A better prognostic classification could be provided in DCIS by complementing the Van Nuys prognostic index with a genomic grade index based on the expression of 4 genes detected by RT-PCR, as the preliminary data provided by S. Altintas (University Hospital of Antwerp, Belgium) suggest. However, such findings should be biologically and clinically validated on larger case series.
The role of molecular markers and genomic signature on breast cancer prognosis and response to specific treatments has been investigated by several research groups, the most active being investigators from Rotterdam. In fact, John Martens (Erasmus MC Rotterdam, Josephine Nefkens Institute, Rotterdam, the Netherlands) identified microRNAs distinctly associated with prognosis in lymph-node negative cases and response to tamoxifen treatment in metastatic cases. He further demonstrated that clinically relevant signatures are different for ER positive and negative tumors for microRNA as already proven for RNA. A multinational study carried out by the Rotterdam group and presented by A. Umar identified by proteomic analysis EMMPRIN (extracellular matrix metalloprotease inducer), an additional biomarker associated with early progression following tamoxifen treatment in ER-positive tumors. Taken into consideration the availability of well annotated breast cancer specimens and top-notch quality technical approaches for comprehensive molecular analyses, it is conceivable that the Rotterdam group in a relatively short time will provide us with much valuable information to integrate into the clinico-pathologic stage of breast cancer treatment decision-making.

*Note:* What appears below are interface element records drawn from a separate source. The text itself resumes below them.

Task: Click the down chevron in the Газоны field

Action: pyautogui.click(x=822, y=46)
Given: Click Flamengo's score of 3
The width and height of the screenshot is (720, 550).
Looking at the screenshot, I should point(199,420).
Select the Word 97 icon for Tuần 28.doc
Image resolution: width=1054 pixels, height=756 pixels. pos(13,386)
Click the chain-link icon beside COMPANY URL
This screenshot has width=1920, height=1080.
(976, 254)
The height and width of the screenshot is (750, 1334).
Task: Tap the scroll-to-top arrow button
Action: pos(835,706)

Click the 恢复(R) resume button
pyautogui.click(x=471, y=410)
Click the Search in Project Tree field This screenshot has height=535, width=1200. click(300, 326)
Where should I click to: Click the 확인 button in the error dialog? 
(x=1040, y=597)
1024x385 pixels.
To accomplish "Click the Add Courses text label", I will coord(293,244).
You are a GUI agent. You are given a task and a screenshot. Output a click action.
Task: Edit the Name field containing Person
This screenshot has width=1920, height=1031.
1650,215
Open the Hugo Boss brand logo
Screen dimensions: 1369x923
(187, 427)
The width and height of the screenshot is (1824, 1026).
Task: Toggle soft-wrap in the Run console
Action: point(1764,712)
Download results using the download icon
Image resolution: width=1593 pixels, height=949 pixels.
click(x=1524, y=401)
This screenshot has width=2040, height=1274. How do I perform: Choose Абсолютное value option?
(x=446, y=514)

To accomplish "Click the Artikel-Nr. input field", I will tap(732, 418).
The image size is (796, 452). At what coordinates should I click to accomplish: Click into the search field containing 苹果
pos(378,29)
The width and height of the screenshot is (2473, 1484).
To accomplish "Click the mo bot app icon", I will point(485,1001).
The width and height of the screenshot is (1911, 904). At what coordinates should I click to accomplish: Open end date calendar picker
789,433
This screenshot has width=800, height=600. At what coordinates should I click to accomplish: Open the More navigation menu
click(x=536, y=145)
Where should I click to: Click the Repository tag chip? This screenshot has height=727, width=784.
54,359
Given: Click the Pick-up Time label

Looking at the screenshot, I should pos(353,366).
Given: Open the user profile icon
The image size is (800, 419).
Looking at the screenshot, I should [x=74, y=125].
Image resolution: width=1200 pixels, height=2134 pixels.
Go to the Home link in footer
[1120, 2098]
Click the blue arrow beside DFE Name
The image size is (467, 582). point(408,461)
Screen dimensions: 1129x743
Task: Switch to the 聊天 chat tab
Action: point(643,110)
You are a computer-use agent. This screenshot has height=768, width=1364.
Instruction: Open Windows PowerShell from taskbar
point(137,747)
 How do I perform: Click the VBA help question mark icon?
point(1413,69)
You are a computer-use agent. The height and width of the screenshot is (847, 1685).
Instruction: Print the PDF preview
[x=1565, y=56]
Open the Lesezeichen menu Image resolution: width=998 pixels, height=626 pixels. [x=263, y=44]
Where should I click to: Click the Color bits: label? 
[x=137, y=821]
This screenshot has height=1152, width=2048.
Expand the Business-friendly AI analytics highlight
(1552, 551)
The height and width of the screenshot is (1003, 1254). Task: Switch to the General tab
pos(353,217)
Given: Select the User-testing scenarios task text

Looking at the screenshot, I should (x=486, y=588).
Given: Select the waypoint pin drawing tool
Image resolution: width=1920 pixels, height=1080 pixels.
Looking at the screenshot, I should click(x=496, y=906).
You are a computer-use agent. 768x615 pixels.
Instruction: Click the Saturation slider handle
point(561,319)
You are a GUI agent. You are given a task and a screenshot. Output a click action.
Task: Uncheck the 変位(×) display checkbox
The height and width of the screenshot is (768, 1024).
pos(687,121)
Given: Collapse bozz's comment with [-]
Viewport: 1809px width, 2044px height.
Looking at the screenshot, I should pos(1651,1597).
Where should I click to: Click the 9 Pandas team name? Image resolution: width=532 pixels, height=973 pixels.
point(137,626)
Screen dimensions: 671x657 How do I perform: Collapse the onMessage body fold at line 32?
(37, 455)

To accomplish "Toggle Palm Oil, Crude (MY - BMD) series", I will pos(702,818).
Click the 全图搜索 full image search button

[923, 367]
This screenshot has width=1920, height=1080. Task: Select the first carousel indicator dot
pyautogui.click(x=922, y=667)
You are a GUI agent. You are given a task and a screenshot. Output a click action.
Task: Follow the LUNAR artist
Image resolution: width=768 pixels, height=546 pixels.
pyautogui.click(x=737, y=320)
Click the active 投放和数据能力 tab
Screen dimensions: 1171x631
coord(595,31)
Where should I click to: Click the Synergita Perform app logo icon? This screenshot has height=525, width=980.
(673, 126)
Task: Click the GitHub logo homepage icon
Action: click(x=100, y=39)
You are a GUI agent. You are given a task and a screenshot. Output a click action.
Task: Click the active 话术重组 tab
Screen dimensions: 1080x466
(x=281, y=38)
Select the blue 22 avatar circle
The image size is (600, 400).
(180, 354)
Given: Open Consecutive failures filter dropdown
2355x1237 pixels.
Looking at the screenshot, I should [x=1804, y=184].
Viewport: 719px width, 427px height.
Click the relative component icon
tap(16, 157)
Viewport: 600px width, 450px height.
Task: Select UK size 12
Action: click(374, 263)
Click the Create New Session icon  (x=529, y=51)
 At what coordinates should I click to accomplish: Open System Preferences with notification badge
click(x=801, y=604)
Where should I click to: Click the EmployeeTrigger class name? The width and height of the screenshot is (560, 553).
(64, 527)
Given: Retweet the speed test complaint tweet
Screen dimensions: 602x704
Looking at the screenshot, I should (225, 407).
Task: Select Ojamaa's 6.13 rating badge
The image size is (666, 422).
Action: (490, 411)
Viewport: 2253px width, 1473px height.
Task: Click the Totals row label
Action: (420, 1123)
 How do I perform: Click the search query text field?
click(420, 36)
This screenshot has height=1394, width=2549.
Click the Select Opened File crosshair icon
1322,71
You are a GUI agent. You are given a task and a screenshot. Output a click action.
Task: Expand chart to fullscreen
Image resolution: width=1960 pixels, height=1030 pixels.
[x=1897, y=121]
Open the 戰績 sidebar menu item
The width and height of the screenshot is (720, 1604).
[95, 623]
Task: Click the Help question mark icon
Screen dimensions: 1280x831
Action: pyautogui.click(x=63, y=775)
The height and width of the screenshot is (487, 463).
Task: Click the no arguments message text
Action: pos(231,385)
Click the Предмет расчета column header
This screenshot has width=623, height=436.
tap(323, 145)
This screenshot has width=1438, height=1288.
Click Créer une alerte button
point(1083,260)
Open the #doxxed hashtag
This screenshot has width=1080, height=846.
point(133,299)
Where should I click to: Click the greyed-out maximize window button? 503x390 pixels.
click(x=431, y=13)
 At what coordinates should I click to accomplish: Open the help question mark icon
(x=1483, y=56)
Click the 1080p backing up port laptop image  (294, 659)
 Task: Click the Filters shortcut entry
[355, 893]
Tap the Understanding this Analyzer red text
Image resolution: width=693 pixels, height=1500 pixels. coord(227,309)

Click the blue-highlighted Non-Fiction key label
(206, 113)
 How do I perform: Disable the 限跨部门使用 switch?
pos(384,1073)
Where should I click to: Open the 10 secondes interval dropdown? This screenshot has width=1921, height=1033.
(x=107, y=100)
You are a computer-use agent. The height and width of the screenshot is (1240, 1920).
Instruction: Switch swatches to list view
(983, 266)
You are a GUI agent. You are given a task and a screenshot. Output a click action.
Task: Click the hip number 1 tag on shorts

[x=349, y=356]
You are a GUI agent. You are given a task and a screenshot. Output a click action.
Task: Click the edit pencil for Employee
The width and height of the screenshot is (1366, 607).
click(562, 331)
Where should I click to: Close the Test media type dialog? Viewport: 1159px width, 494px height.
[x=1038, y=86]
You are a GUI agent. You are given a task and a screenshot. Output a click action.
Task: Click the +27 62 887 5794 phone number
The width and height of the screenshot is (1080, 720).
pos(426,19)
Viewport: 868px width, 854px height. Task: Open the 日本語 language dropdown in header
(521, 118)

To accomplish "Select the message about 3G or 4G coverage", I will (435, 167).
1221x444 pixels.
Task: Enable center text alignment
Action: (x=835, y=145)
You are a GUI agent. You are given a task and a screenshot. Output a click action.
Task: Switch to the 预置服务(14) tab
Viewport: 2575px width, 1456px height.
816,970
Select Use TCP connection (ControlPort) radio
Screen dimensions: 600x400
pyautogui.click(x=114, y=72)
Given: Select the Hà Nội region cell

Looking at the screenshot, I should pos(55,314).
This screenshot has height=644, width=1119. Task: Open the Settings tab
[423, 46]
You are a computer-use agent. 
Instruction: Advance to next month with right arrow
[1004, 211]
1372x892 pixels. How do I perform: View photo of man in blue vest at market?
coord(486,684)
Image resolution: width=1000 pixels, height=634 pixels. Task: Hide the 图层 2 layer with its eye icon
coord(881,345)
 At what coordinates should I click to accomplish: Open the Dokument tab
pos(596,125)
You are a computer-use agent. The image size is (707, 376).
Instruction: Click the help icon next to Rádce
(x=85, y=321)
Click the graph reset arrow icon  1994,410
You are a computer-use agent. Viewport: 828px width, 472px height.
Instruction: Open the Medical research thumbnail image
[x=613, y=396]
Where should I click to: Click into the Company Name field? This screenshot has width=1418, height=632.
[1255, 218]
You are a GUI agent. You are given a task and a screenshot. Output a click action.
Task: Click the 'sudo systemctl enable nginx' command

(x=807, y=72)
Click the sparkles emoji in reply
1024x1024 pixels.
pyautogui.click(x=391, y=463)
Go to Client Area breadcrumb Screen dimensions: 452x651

Nils Brunner (University of Copenhagen, Denmark) showed that the expression of tissue-inhibitor of metalloproteinases (TIMP-1) proven by immunohistochemistry is predictive of failure from anthracycline treatment in breast cancer, and this finding is unrelated to TOP2A status. Such data are in keeping with previous clinicallyrelevant information provided by TIMP-1 also in other tumor types and shown by this research group.
Anieta Sieuwerts (Erasmus MC Rotterdam, Josephine Nefkens Institute, Rotterdam, the Netherlands) made an elegant investigation correlating the presence of circulating tumor cells with the intrinsic subtype classification of breast cancer. Interestingly, normal-like breast cancer cells, which exhibit an aggressive behavior, were not recognized by the commercially available method to detect breast cancer stem cells. Such a finding is highly disturbing in consideration of the wide distribution of the CellSearch™ isolation method and its clinical use for monitoring disease outcome.
Finally, Christoph Thomssen (University Medical Center, Halle, Germany) updated the information on the invasion markers uPA/PAI-1, that proved to be not only prognostic but also predictive of treatment response, and on the large prospective clinical trials on node-negative breast cancers (NNBC3, NNBC4) that actually represent an added value of the collaboration within the PBG group (as well as within the former Receptor and Biomarker Group, as was named the PBG before merging with the EORTC-Pathology Group).
Taking into consideration this last finding, we believe that initiatives like the LRD Meeting will foster the collaboration even within EORTC groups with partially different aims, such as the PAMM and the PBG. Merging pharmacogenetics and pharmacogenomics will provide useful information to help clinicians in patient management, for sure.